- **What you need to do**
Copy out each line of the data that includes the string "height".

- **Supplied material**
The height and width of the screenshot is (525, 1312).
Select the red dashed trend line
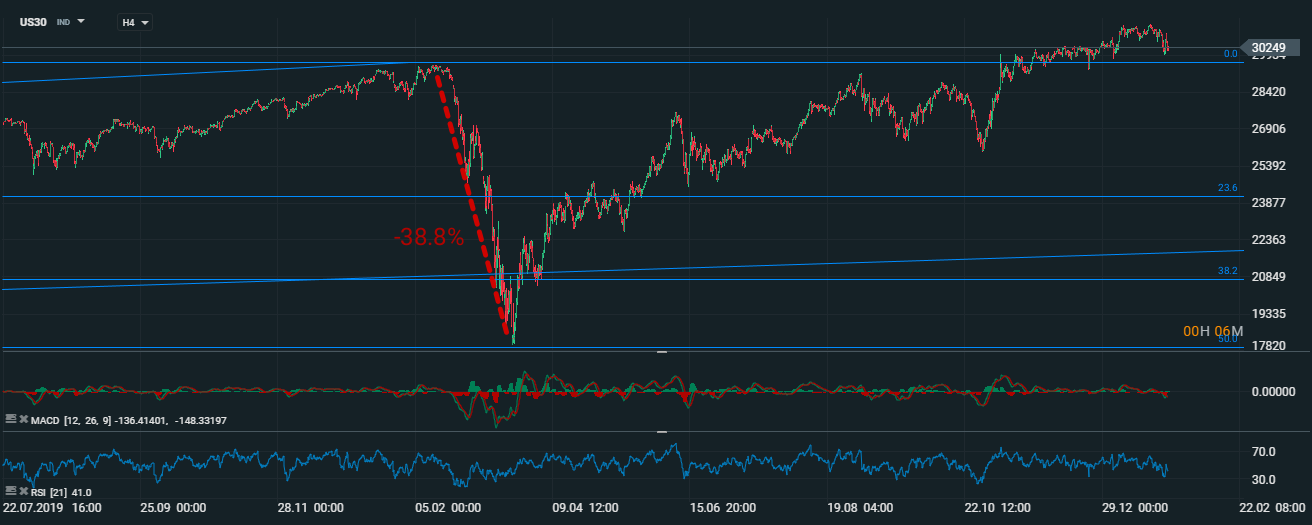click(x=470, y=200)
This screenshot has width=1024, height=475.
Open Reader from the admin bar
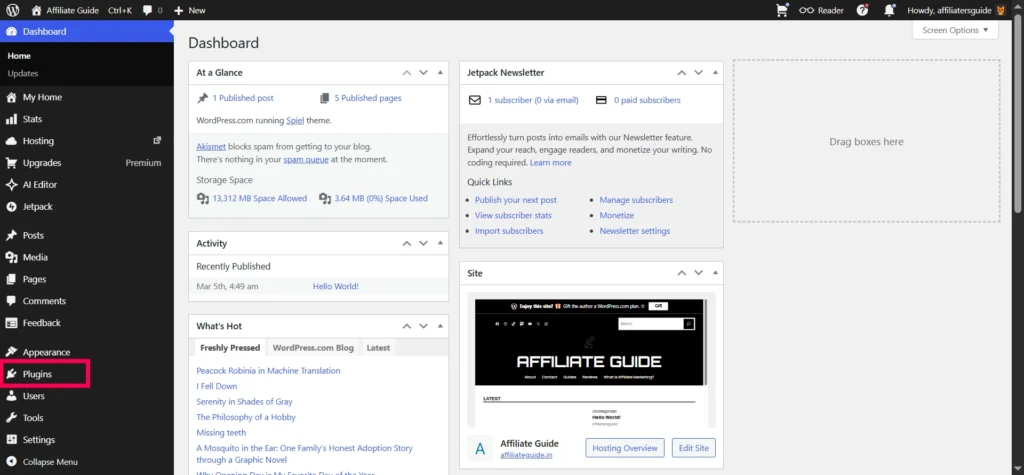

- **Answer area**
The height and width of the screenshot is (525, 1312).
This screenshot has width=1024, height=475.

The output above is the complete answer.